This article is more than 15 years old
The European Union's soft power offers the best chance for Georgia's future

For those who like to see things in Manichean terms the brief but vicious conflict between Georgia and Russia last August was a frontline of a new global ideological battleground.

Sarah Palin condemned Barack Obama's failure to offer immediate and unconditional support to Georgia's President Mikheil Saakashvili at the US Republican convention the following month. David Cameron called for Russian shoppers to be barred from Selfridges shopping store while David Miliband surprised his Nato partners by declaring that a meeting had given the go-ahead for Georgia to be brought into membership, although everyone else in attendance said that no such thing had occurred.

It is now clear, however, that some western politicians were far too credulous in accepting Georgia's account of the immediate circumstances that led to the conflict, damaging their own credibility in the process. The full-scale assault by Georgian forces on South Ossetia's capital, Tskhinvali, on the night of 7 August, was not provoked by Ossetian military action. Saakashvili's claim that his forces were responding to a Russian "invasion" is also contradicted by satellite imagery. His forces appear to have instead initiated what can only have been justified as a "pre-emptive strike", which involved indiscriminate fire from Grad rockets that killed over 100 South Ossetian civilians.

The presence of 130 American military advisers in the Georgian army, who must have known about and reported on the plans for the assault, also raises the question of why the US government allowed it to go ahead. Were they, as Donal Rayfield suggests in an Open Democracy article, simply "cynically curious" to see how the Russians would respond or, worse, did the Bush administration hope that the war might boost John McCain's election chances?

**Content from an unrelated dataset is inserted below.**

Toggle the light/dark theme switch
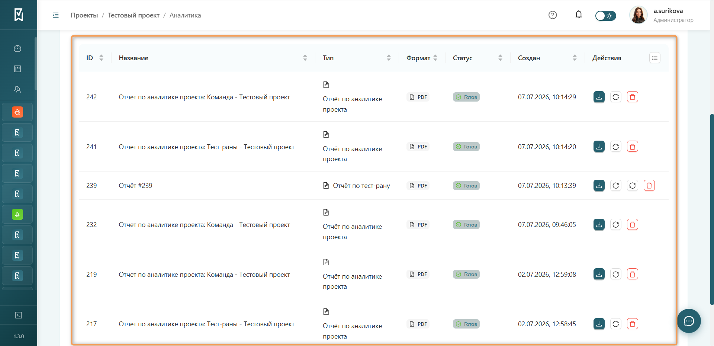 coord(605,16)
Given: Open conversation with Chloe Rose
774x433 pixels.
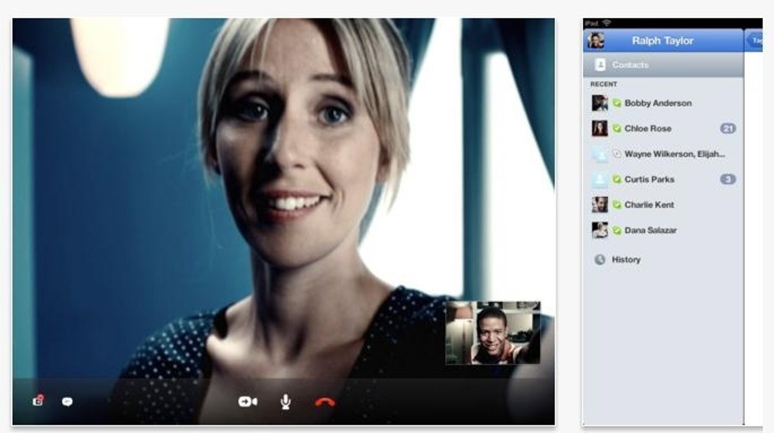Looking at the screenshot, I should pos(648,128).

While these questions demand answers they should not obscure the deeper culpability of the Russian government which has encouraged and supported the South Ossetian and Abkhazian breakaway separatist forces since 1992, for quite cynical reasons of its own. Russia's "humanitarian intervention" involved the widespread destruction of economic infrastructure deep inside Georgian territory, while areas immediately bordering the two contested areas were subjected to a campaign of looting, rape, murder and intimidation with the express aim of "ethnically cleansing" civilians from their homes.

Russian forces had clearly extensive preparations for the conflict and it is probable that their South Ossetian proxies did set out to provoke it with Saakashvili playing straight into their hands with his ill-thought out assault.

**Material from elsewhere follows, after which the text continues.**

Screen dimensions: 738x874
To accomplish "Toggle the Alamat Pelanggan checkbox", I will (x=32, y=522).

I am writing this piece from Mtsekheta, a few miles south of what is now effectively a new international frontier, where I am running some training courses for the European Union's observers on international human rights law. Although no one but Daniel Ortega's Nicaragua and a leader of Hamas have joined Russia to recognise the fiction of South Ossetia's independence the repeated claims by Georgian politicians that they will "meet next year in Tshkhinvali" have finally turned to ashes. Georgia has probably lost the two territories for good and is now more vulnerable than ever to the bullying whims of its northern neighbour.

The economic destruction that Georgia has suffered will be compensated by a quite staggeringly large western aid programme, but the aftermath of the conflict will scare off private investors. This is likely to have a particularly negative impact on plans to upgrade its railway links and oil pipelines – both of which could be vulnerable to future attack.

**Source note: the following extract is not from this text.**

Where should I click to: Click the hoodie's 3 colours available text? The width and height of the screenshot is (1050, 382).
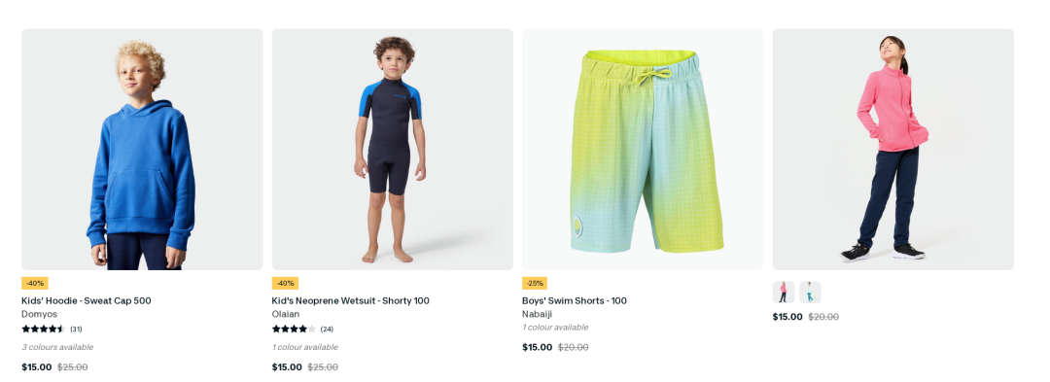pyautogui.click(x=57, y=347)

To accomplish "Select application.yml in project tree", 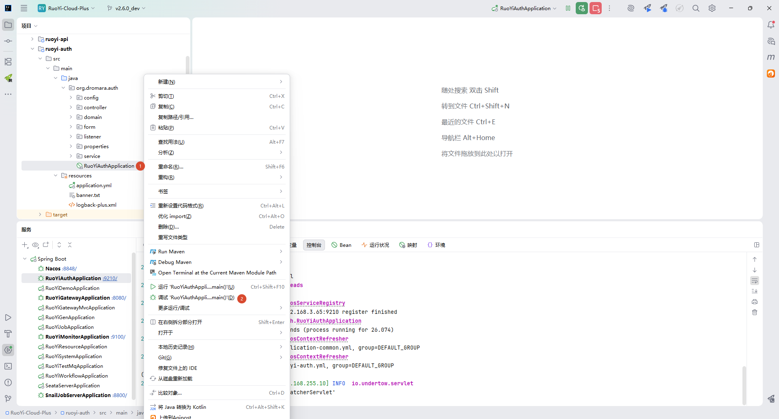I will coord(94,186).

Georgia is also facing a bleaker international climate. Its plans for future Nato membership are now more or less on hold, Miliband's claims notwithstanding. Russia's effective annexation of South Ossetia, meanwhile, could negatively impact on an increasingly serious conflict that is developing between Ossetians and neighbouring Ingusetia.

In Georgia itself, meanwhile, discontent is continuing to grow against Saakashvili's authoritarian rule. The International Crisis Group has noted that there has still been little movement on reforms such as easing restrictions on freedom of expression, building an independent judiciary and tackling corruption. While Saakashvili continues to benefit from splits within the opposition and nationalist indignation against Russia, his violent political impulsiveness has clearly caused considerable damage to his country.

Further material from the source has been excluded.